▸ Exercices
**A)** Recopiez le passage des critiques littéraires compris entre « Vostok est très » et « de grande qualité. » inclus, en remplaçant « Ghost » par « Spectre ».
**B)** Prolongez les critiques littéraires au-delà de leur dernière phrase.

▸ Texte extrait
☆ ☆ ☆ ☆
Un tremplin pour l’Utopie

Issus d’un concours de nouvelles lancé par les Indes de l’Imaginaire, le recueil Un tremplin pour l’Utopie fait partie d’une promotion « deux hélios achetés, le recueil offert ». Proposant huit nouvelles, dont six sont le fait d’auteurs jamais publiés auparavant, le recueil est de très bonne facture et les nouvelles sont agréables à lire.
 
Oscillant entre uchronie, futurs technologiques (sur Terre ou ailleurs) ou expérience historique, les huit nouvelles furent une très bonne surprise. Le seul bémol, mais que j’avais déjà au lancement du concours de nouvelle, est la difficulté de proposer une Utopie qui ne louche pas fortement sur la Dystopie, je suis néanmoins surpris de voir que certains auteurs ont su relevé le défis.
 
Le sommaire :
  • « Les anges tièdes » d’Estelle Faye
  • « Destinée d’une nation » de A.D.B.
  • « Les premiers jours de mai » de David Chambost
  • « Anémocratie » de Vincent Gaufreteau
  • « Le jour où Dieu m’a vue nue » d’Ariel Holzl
  • « Murmures lointains » d’Aurélia Léon
  • « Le moins pire des mondes » de Bruno Pochesci
  • « Nulle part, tout le temps » de Christian Chavassieux

Vostok

Dernier roman en date de Laurent Kloetzer, Vostok débute comme un roman d’anticipation se passant à Valparaiso au Chili.
 
Suivant Leo, la sœur d’un chef de gang travaillant pour le Cartel (un groupe mafieux en guerre contre les Andins et leurs technologies avancées), Vostok commence par poser les différents personnages et le contexte avant de faire un saut de quelques années et de lancer pleinement son intrigue. Celle-ci est très maligne : un serveur sécurisé, un mot de passe à la fois complexe et simple qui nécessite de se rendre littéralement au bout du monde pour le découvrir : à Vostok, une ancienne base de recherche soviétique se trouvant en Antarctique, et où un des plus profond forage de glace au monde permet d’atteindre un lac souterrain vierge de tous contact avec le reste du globe depuis des millénaires.
 
Débute alors une mission éprouvante dans des conditions extrêmes (météorologiques et psychologiques). Evidement la mission, une fois à Vostok, va partir en sucette et les différents protagonistes vont devoir faire face aux secrets des uns et des autres, à la solitude et au froid dans un huis clos bien construit et jamais totalement étouffant.
 
Vostok est très très bien écrit et maitrisé avec une intrigue maligne et bien ficelée. Hélas l’utilisation d’un éléments quasi fantastique, le Ghost (une créature fantomatique qui accompagne deux des personnages) et dont la présence/existence  jamais expliquée permet, à plusieurs reprises, à l’intrigue de progresser sous la forme de « Deus Ex Machina » bien pratique m’ont régulièrement extrait de ma lecture. Cela est bien dommage car, je le redis, le roman est de grande qualité.
☆ ☆ ☆ ☆
▸ Données brutes

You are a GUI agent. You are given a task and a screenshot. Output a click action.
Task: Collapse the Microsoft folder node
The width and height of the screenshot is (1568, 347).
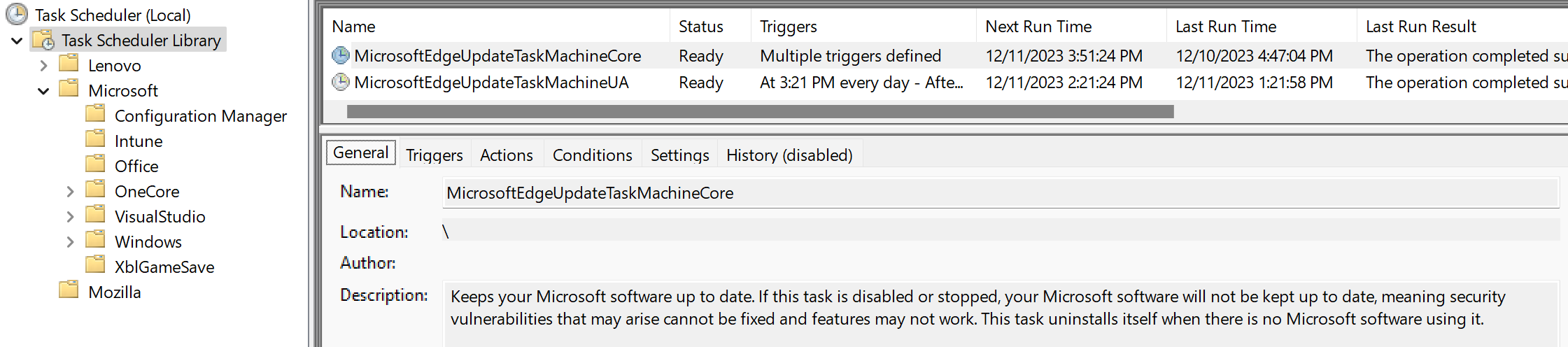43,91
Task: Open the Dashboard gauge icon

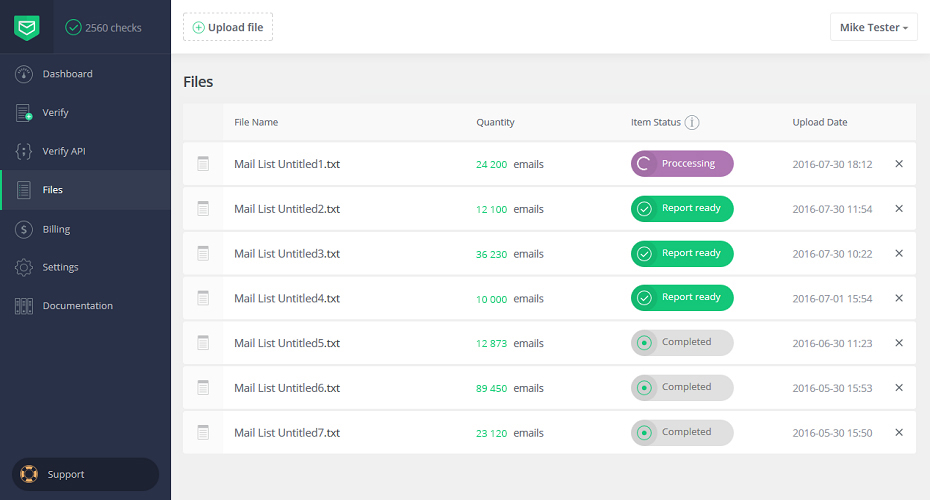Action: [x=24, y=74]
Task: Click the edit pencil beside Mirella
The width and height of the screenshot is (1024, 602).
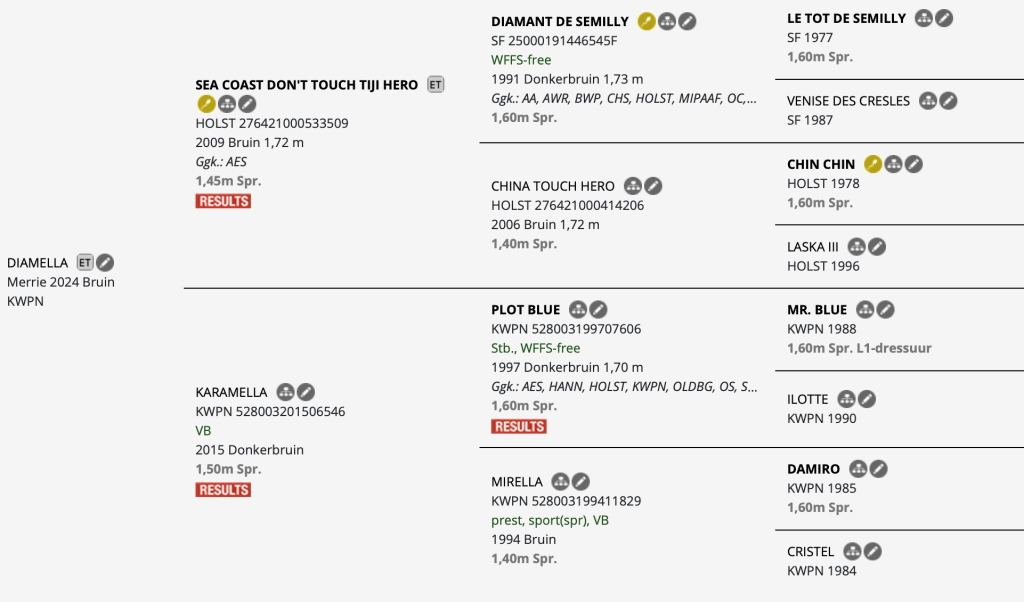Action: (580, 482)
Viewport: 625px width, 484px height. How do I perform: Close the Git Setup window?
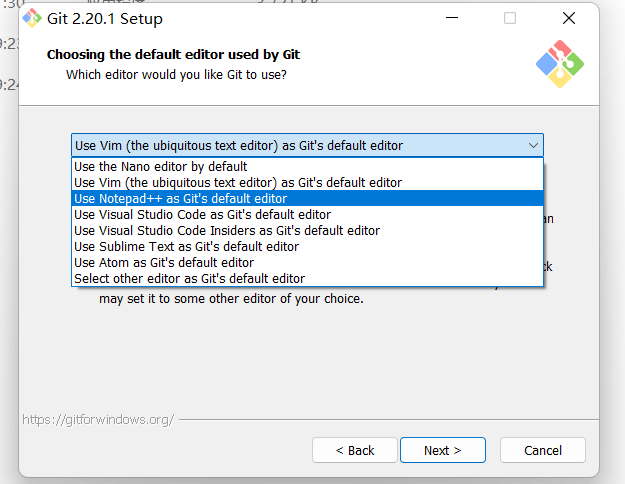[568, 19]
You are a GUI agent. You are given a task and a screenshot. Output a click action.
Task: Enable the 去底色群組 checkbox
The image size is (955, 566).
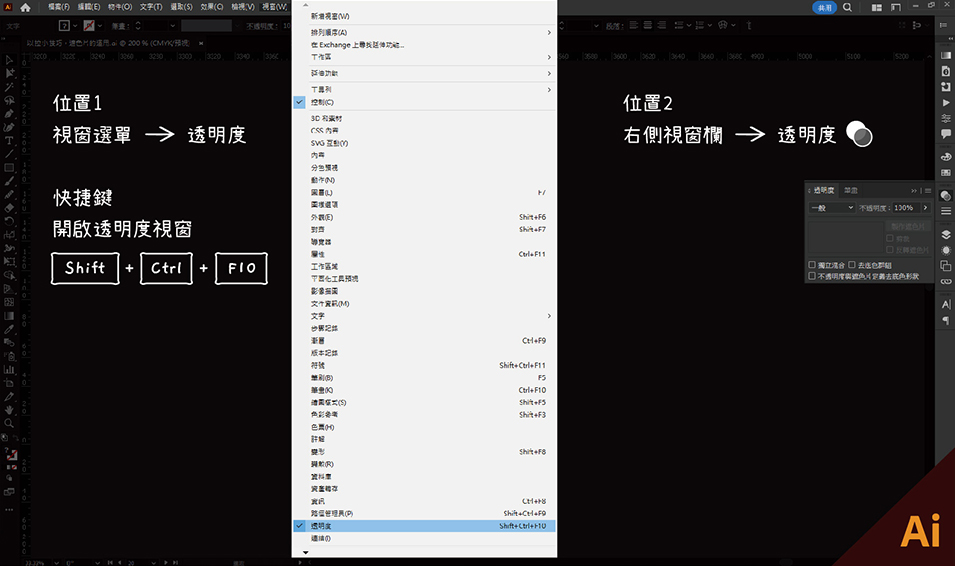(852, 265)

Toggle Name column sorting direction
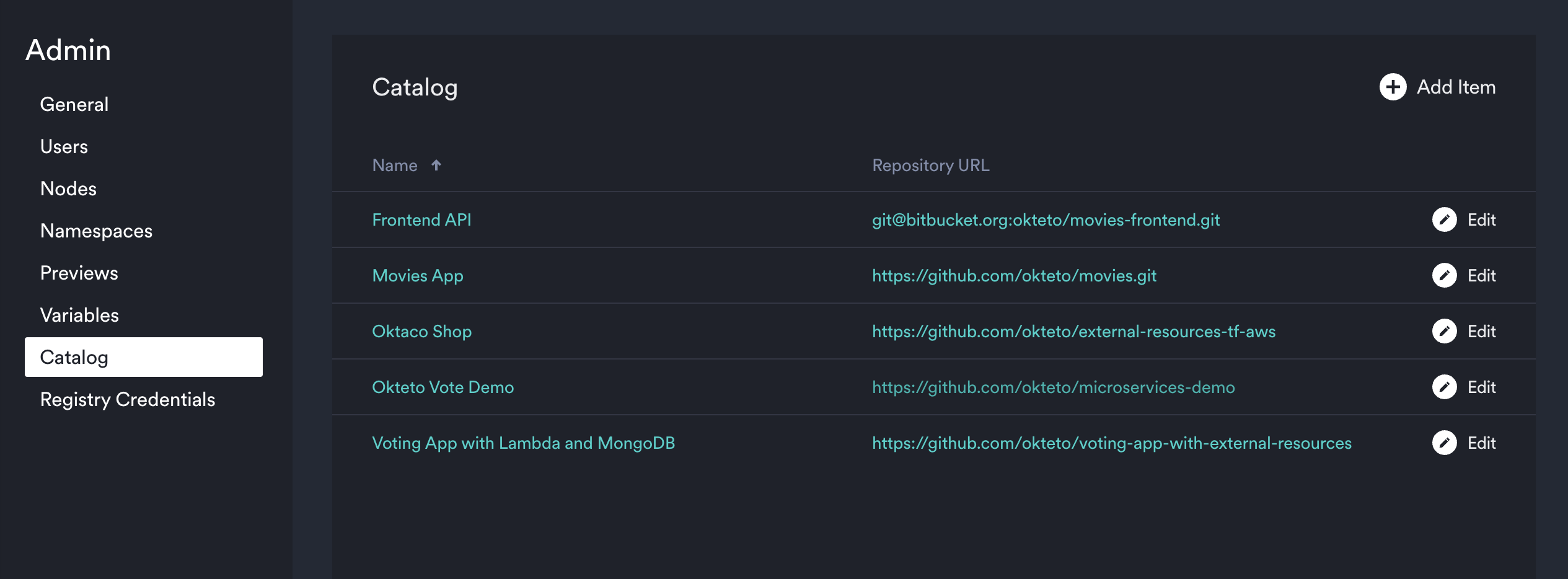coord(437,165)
☆ ☆ ☆ ☆
▸ Exercices corrigés
**A)**
Vostok est très très bien écrit et maitrisé avec une intrigue maligne et bien ficelée. Hélas l’utilisation d’un éléments quasi fantastique, le Spectre (une créature fantomatique qui accompagne deux des personnages) et dont la présence/existence  jamais expliquée permet, à plusieurs reprises, à l’intrigue de progresser sous la forme de « Deus Ex Machina » bien pratique m’ont régulièrement extrait de ma lecture. Cela est bien dommage car, je le redis, le roman est de grande qualité.

**B)**
The Long Cosmos

En chroniquant le tome 4 de la série de la Longue Terre, La longue Utopie, je regrettais que le tome 5 prévu dès le départ ne voit jamais le jour suite à la disparition de Terry Pratchet. Ce fut donc avec surprise, et contentement, que je découvris, il y a quelques mois, la sortie du tome cinq, et dernier de la série : The Long Cosmos.
 
Ecrit en grande partie à quatre mains, terminé par Baxter en utilisant le plan prévu pour la série, The Long Cosmos conclut la série tel que prévue par ses auteurs. Se déroulant soixante ans après le premier tome et mettant en scène les personnages survivants déjà apparu dans les autres tomes, dont Joshua Valiente maintenant dans la soixantaine, The Long Cosmos débute avec une invitation venue des étoiles. Résonant à travers toutes les longues Terres, perçue par les créatures capables naturellement de passer d’une Terre à l’autre, mais également captée par les radios télescopes scrutant l’espace profond,  l’invitation peut se résumer en une courte phrase : « Rejoignez nous ».
 
Débute alors un projet fous, fruit de la collaboration entre les nexts (des humains super intelligents apparu avec l’expansion de l’humanité sur la Longue Terre) et les humains normaux, pour tenter de répondre à cette invitation.
 
Le lecteur suit bien évidement divers personnage dans l’avancée du projet, mais également Joshua Valiente qui, suite à un accident, se retrouve à partager la vie d’une tribu de Trolls et en apparent plus sur ces créatures et sur la Longue Terre.
 
Concluant de fort belle manière la série, The Long Cosmos propose toujours une construction de monde et une histoire de l’humanité brillante, des personnages bien construits, une écriture agréable à lire, mais propose aussi une intrigue plus structurée que dans les autres tomes. Définitivement une grande série pour moi.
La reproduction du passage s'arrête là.